Magnus Enzensberger, un perspicaz observador de la sociedad, describe despectivamente a la clase política: “Se caracteriza por el dominio de la medianía, el fracaso del discernimiento, el pensamiento a corto plazo, la ignorancia conceptual, la obsesión por el poder, la codicia, el nepotismo previsor, la corrupción y la arrogancia”('Zigzags', Anagrama, p. 105).

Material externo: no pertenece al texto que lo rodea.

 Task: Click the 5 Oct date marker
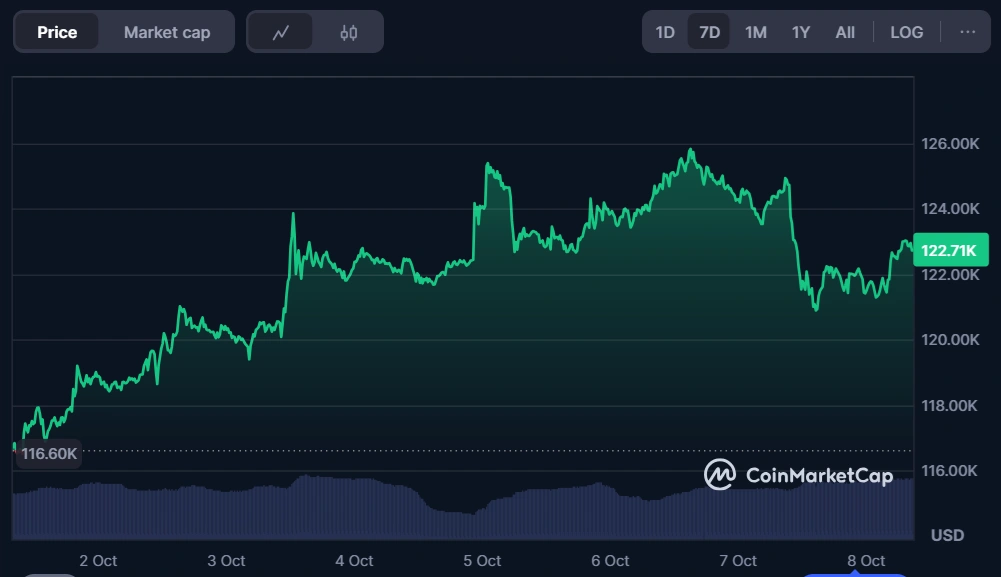coord(483,561)
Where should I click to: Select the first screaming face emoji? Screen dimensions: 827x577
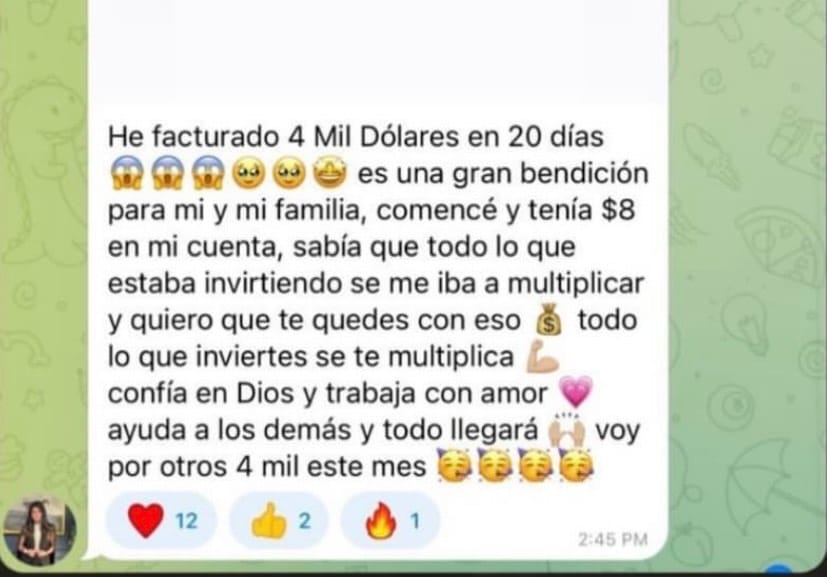(x=127, y=173)
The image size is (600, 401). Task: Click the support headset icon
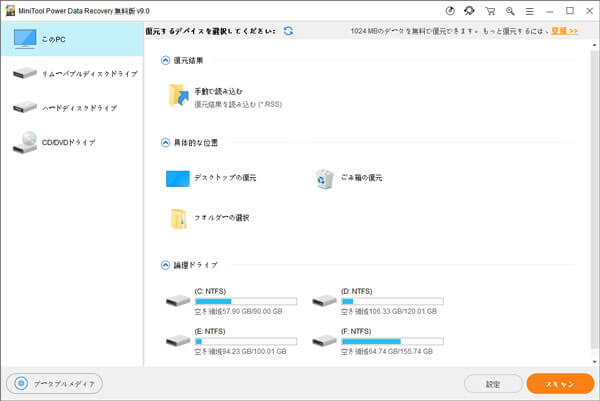tap(469, 10)
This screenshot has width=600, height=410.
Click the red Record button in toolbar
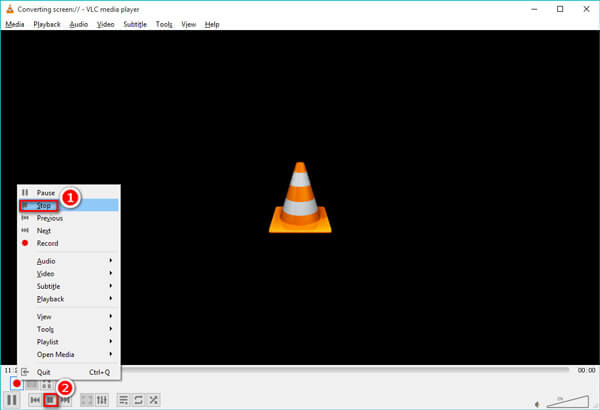pyautogui.click(x=17, y=384)
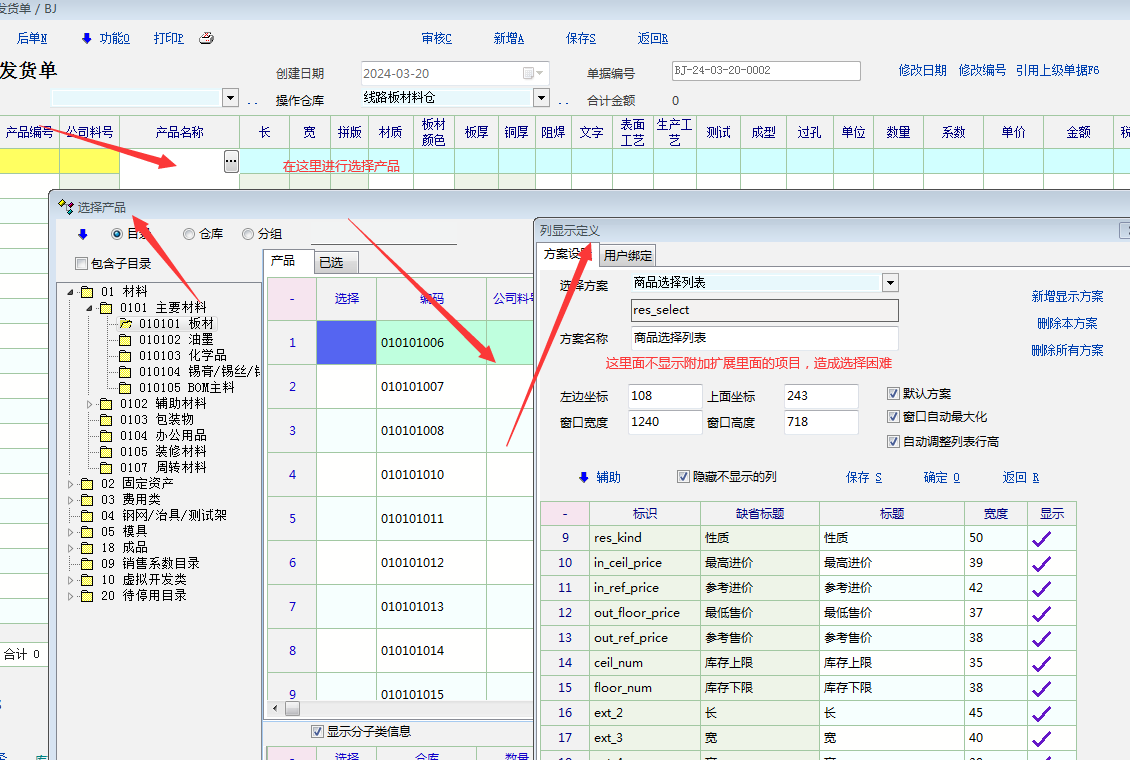This screenshot has height=760, width=1130.
Task: Uncheck 窗口自动最大化 option
Action: 894,417
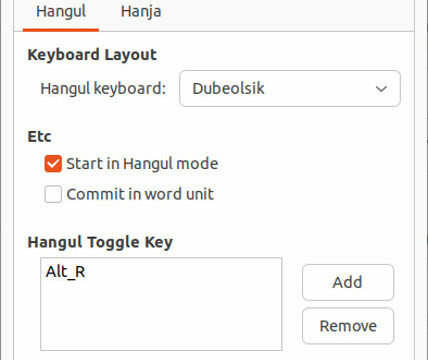Click the orange checkmark icon
The width and height of the screenshot is (428, 360).
point(53,164)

Terminaré este muestrario de denuestos con la opinión de un conocido politólogo de la Universidad de Nueva York, Bruce Bueno de Mesquita, que recomienda conocer la “lógica de la política” para comprender que “el mundo de la política y de los negocios parece ayudar a los bellacos y sinvergüenzas” ('Manual del dictador', p.15). La actuación de los políticos refuerza estas opiniones. Si cada partido se dedica a desprestigiar sistemáticamente al contrario, al final es la reputación de los políticos en general la que cae bajo este juego cruzado.

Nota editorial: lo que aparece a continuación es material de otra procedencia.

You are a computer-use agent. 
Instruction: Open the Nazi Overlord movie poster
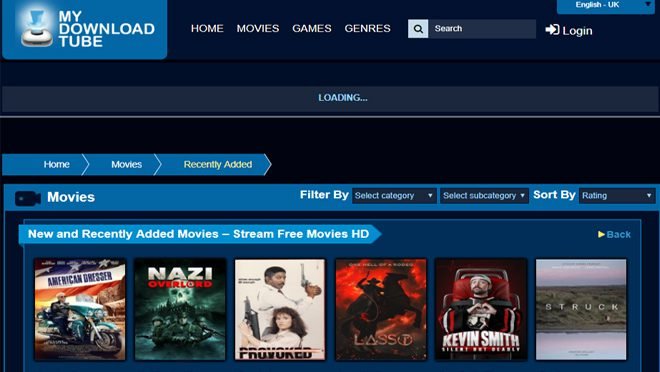(x=180, y=310)
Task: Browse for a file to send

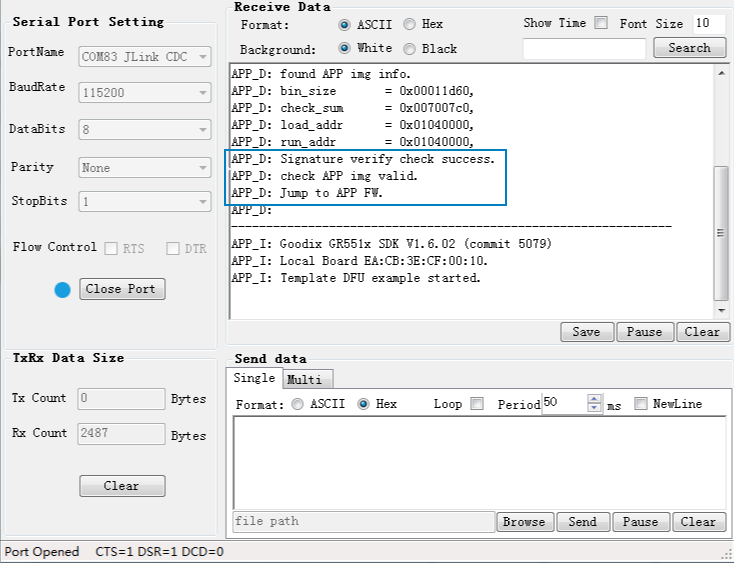Action: (x=524, y=522)
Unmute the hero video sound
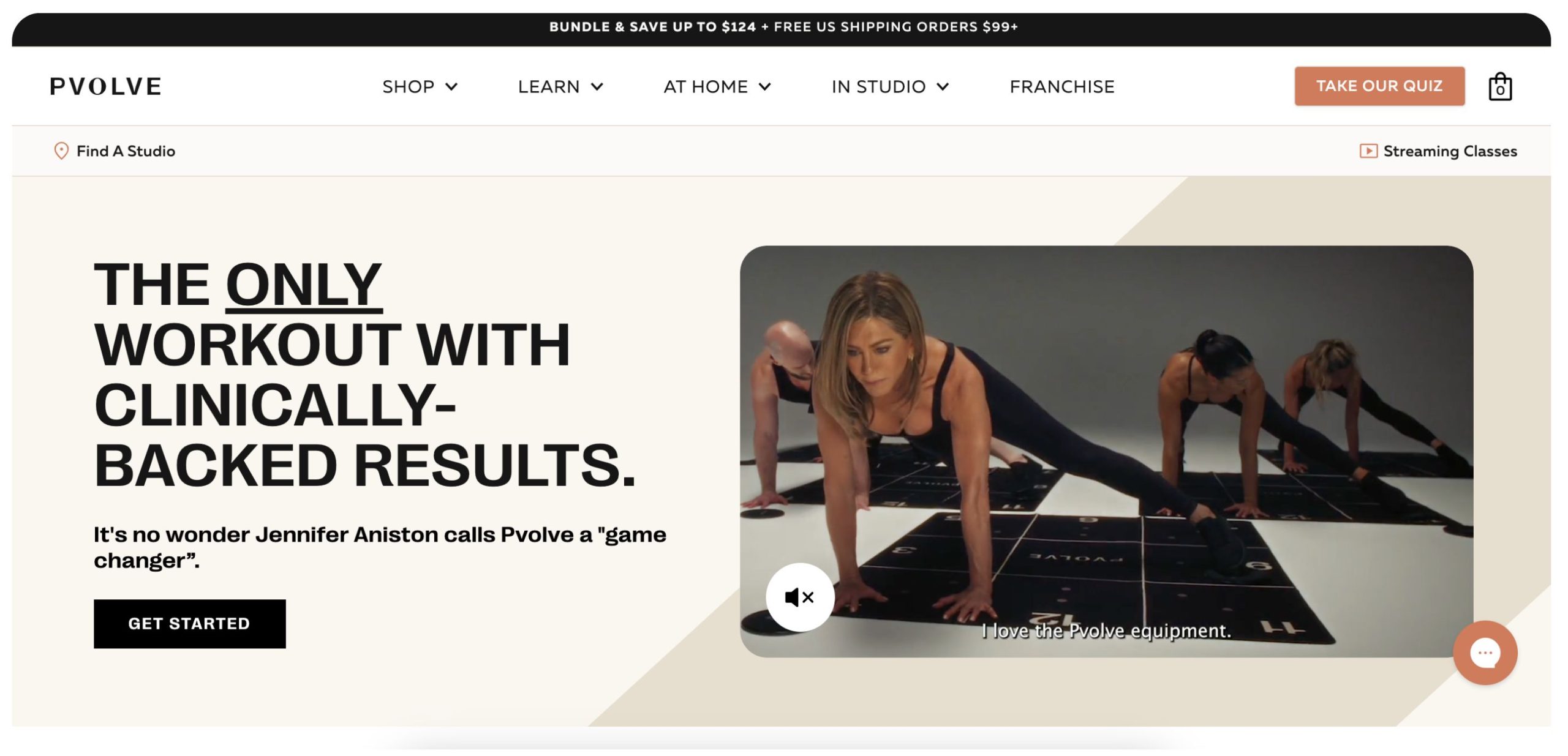This screenshot has width=1568, height=756. coord(799,597)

Parece que esta “confabulación de lo irremediable” ejerce un efecto tóxico. Ya nos hemos habituado a ella y no nos percatamos de su gravedad. Maquiavelo nos contagió a todos su escepticismo. El mundo es así. La realpolitik es la única posible, dada la mala ralea de los humanos. Hay que abandonar toda esperanza porque incluso si personas honradas se acercasen a la política, serían corrompidas por su ejercicio. Como sentenció lord Acton: “El poder corrompe y el poder absoluto corrompe absolutamente”. Recordemos el ataque del Podemos naciente a la “casta política”, y cómo acabó convirtiéndose en parte de esa casta.

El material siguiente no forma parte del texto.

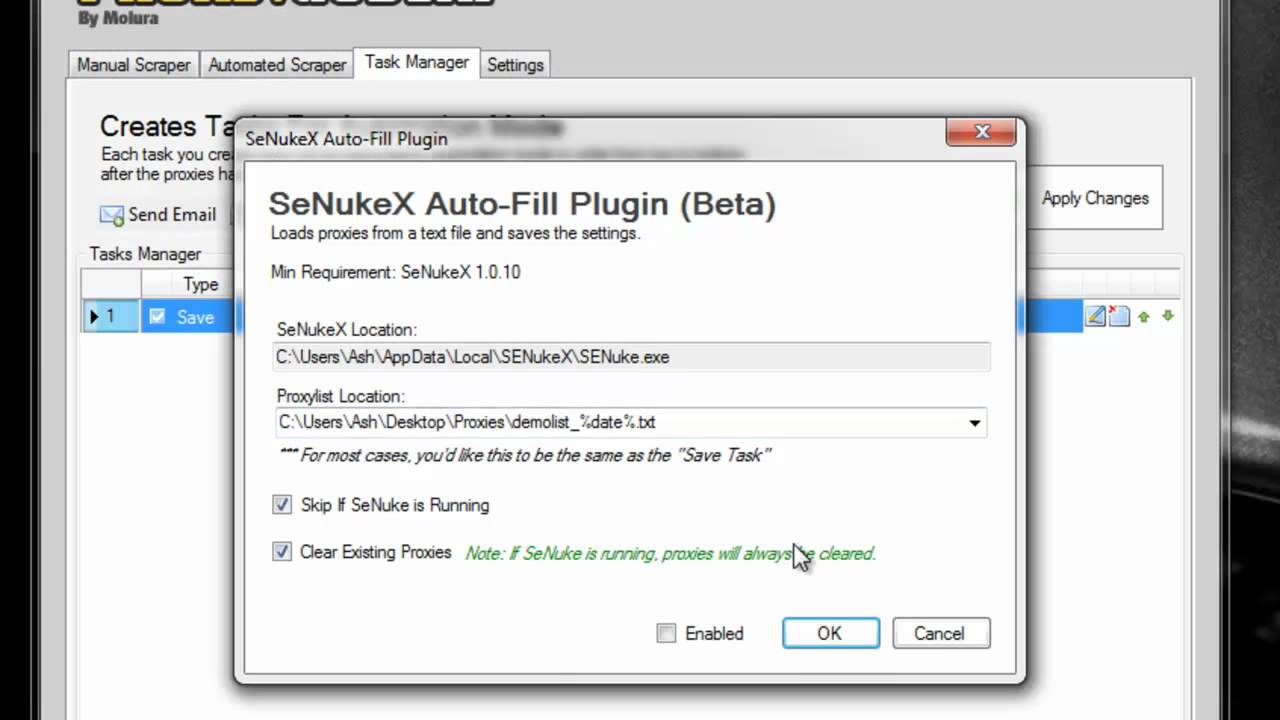The height and width of the screenshot is (720, 1280).
Task: Click the Cancel button
Action: [940, 633]
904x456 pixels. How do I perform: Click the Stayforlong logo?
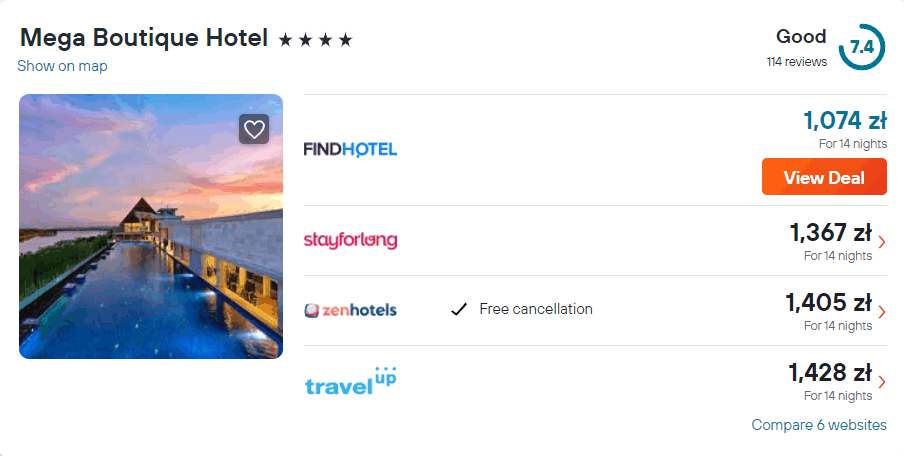350,240
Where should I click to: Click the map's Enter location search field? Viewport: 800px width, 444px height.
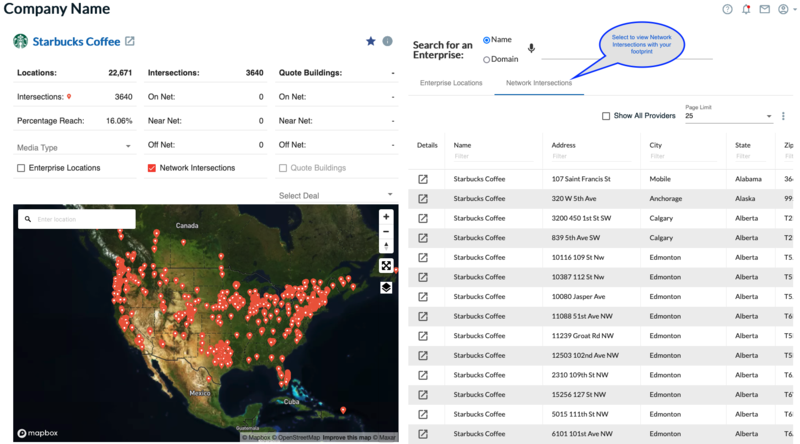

No es verdad que podamos clasificar a todos los políticos como incompetentes o como infames. Esta idea degradante de la política es un virus social. Es un patógeno que nuestro deprimido sistema inmunitario social no detecta y, en consecuencia, no  puede producir los anticuerpos necesarios para delimitarlos. Nos enferma a todos, y solo beneficia al virus. Al mal político le interesa que la gente piense que todos los políticos son malos. Esa resignación ciudadana es el caldo de cultivo en que prospera. Por ello,  debemos rehabilitar la política. Intentar que vayan a ella los mejores. Debemos exaltar la tarea del gobernante como la más noble, ejemplar y respetable, y eso exige que los ciudadanos cambiemos nuestros prejuicios sobre ella. De lo contrario, estamos colaborando con su malversación. La política derrapó cuando se convirtió en mero “ejercicio del poder” y abandonó su objetivo inicial: resolver los problemas que plantea la convivencia en la polis. Es su capacidad resolutoria, heurística, la que permite valorar a los políticos. Que según las encuestas se hayan convertido en un problema, demuestra lo aberrante de nuestra situación. Los meses pasados, al decir que estaba escribiendo un libro sobre el “talento político”, la respuesta era casi siempre una risita irónica, o incrédula. “¿Estás de broma, no?”. Pues no, no lo estoy. Necesitamos fomentar el talento político, tanto el de los gobernantes como el de los ciudadanos. Necesitamos una vacuna contra la estupidez política, que  nos amenaza a todos. Por ello estoy tan interesado en organizar una Academia del talento político, como un benefactor servicio público.